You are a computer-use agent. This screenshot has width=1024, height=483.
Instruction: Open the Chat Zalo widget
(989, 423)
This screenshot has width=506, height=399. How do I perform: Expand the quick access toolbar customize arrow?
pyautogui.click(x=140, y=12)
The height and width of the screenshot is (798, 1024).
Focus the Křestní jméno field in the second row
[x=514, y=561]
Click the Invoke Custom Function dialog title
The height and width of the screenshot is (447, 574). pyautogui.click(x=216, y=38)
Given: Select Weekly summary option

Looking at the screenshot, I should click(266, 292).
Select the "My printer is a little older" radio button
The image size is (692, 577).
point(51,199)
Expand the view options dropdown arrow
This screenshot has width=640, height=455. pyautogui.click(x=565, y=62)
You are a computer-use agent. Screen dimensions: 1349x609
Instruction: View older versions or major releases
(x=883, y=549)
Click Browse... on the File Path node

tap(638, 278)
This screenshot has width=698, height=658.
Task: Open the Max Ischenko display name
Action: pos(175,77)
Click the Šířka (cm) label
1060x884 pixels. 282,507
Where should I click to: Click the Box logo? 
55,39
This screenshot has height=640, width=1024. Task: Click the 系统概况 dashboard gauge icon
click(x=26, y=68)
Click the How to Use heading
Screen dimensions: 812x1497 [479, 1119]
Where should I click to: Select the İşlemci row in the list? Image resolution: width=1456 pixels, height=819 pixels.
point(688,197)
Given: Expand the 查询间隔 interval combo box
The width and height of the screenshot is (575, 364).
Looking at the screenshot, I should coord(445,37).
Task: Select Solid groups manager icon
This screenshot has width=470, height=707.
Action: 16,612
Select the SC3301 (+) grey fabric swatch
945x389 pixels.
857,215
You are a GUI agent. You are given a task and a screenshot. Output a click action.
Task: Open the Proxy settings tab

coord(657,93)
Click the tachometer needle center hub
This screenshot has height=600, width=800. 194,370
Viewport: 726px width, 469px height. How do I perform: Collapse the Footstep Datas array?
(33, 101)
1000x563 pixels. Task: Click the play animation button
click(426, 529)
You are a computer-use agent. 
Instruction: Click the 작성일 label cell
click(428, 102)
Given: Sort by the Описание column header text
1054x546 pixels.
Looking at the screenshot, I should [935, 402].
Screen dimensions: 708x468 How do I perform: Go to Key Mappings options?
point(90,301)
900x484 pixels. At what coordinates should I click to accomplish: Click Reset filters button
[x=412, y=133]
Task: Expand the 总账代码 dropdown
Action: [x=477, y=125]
---
* EXERCISE REQUIREMENTS
A single number is needed: the count of lines in the records that include "computer".

* COMPLETED EXERCISE
3